__ZIEL DER AUFGABE__: Gib aus den Einträgen unten alles von der Zeile mit „How do I perform: Click the BusMaps logo?“ bis hinunter zum Ende der Einträge unverändert wieder, beide Enden eingeschlossen. Lass die Bilder dabei weg.

__BEREITGESTELLTE EINTRÄGE__:
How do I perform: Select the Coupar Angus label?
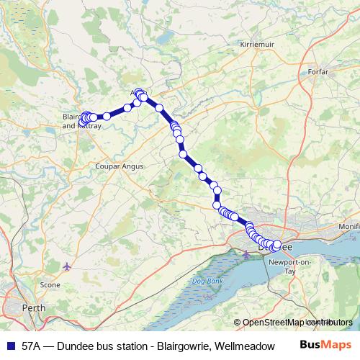pyautogui.click(x=120, y=166)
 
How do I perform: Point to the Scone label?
pyautogui.click(x=50, y=285)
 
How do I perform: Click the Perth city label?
pyautogui.click(x=34, y=307)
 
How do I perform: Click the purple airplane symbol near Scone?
pyautogui.click(x=68, y=267)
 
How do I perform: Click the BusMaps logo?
pyautogui.click(x=325, y=346)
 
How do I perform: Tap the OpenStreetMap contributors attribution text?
pyautogui.click(x=297, y=323)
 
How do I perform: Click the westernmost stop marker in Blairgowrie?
pyautogui.click(x=84, y=117)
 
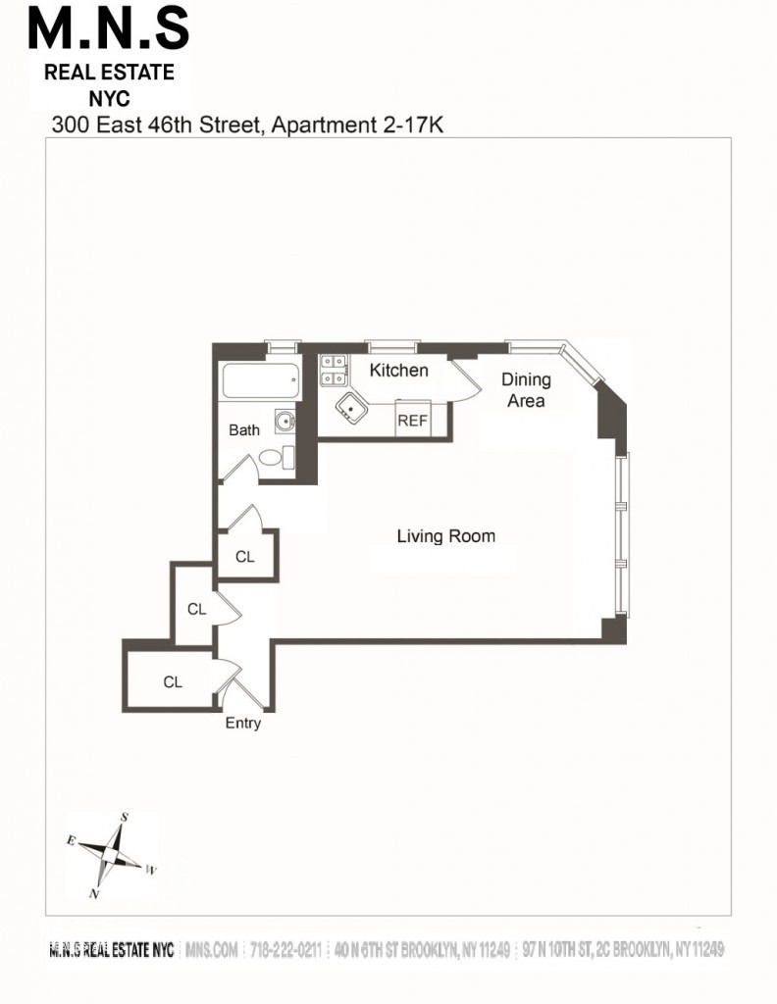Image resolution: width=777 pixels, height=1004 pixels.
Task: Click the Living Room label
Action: click(445, 536)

__ERGEBNIS DER ÜBUNG__:
How do I perform: Click the BusMaps logo?
pyautogui.click(x=325, y=346)
 
How do I perform: Tap the OpenStreetMap contributors attribution text?
pyautogui.click(x=297, y=323)
 
How do I perform: Click the westernmost stop marker in Blairgowrie?
pyautogui.click(x=84, y=117)
 
Image resolution: width=777 pixels, height=1004 pixels.
Task: Click the Living Room label
Action: click(445, 536)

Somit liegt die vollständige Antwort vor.